--- Données à traiter ---

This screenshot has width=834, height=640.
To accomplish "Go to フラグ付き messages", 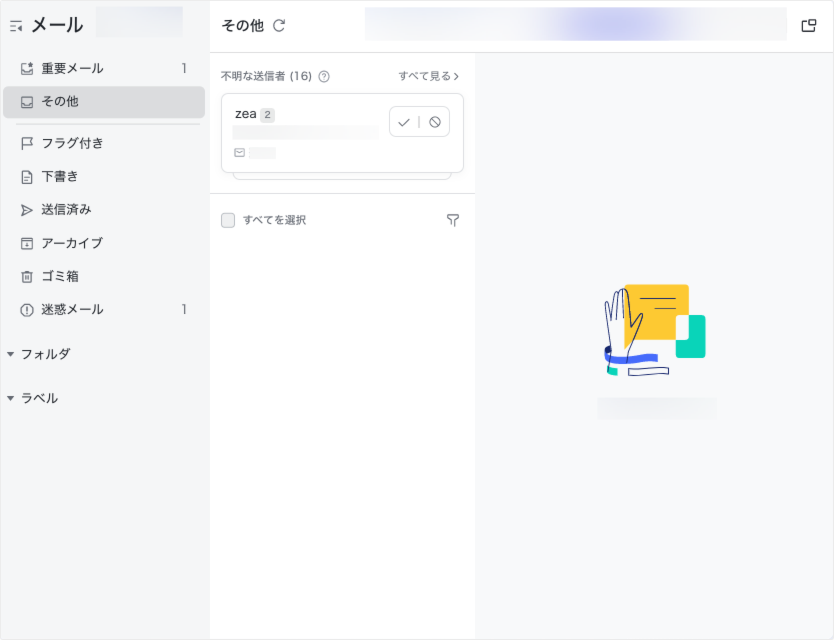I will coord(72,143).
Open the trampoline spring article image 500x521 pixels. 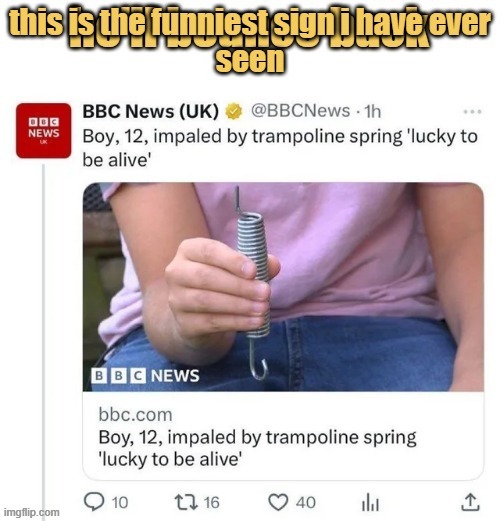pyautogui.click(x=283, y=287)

---
--- Données à traiter ---

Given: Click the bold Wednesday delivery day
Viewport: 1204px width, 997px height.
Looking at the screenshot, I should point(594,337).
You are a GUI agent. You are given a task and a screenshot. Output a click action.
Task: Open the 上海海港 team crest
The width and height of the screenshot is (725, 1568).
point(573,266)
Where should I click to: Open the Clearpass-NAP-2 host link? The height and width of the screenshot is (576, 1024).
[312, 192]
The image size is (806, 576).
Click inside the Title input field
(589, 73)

---
--- Données à traiter ---

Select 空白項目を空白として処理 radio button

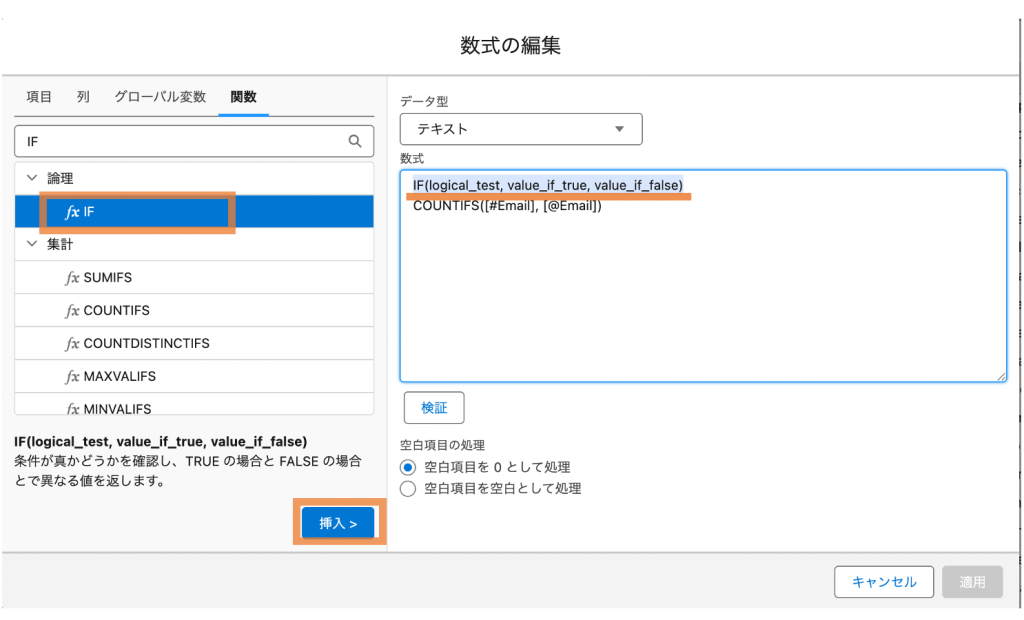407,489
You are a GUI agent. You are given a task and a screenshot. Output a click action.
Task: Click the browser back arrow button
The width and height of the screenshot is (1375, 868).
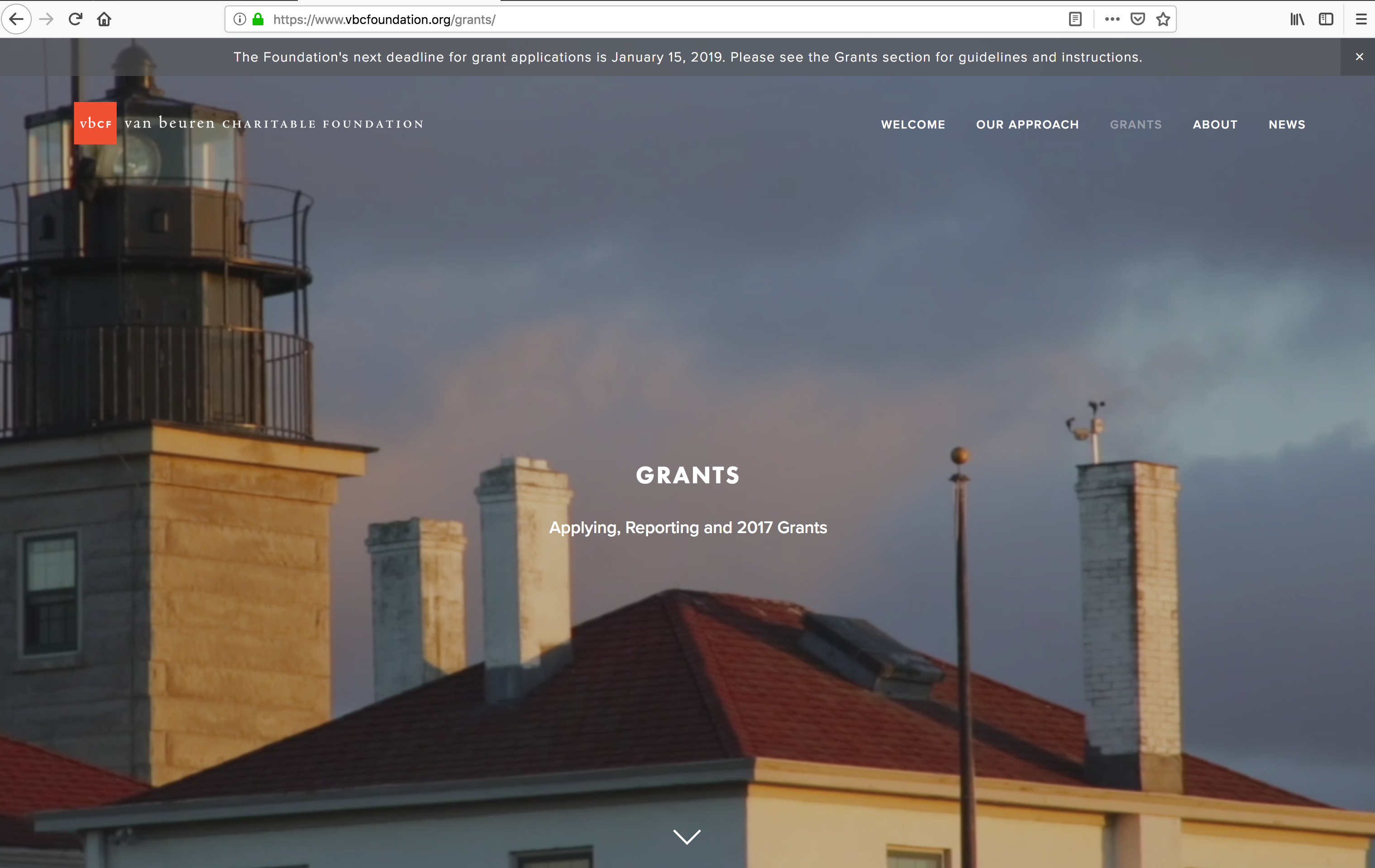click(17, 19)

---

# [Consigne de travail]
Renvoyez à l'identique les lignes qui vont de celle contenant « Select 空白項目を空白として処理 radio button » jusqu'à celle contenant « click(17, 19) », ces deux lignes comprises, sans reproduire les images.

# [Réponse rédigée]
Select 空白項目を空白として処理 radio button

407,489
You are a GUI agent. You are given a task and a screenshot. Output a click action.
Task: Click the browser back arrow button
The width and height of the screenshot is (1375, 868).
click(17, 19)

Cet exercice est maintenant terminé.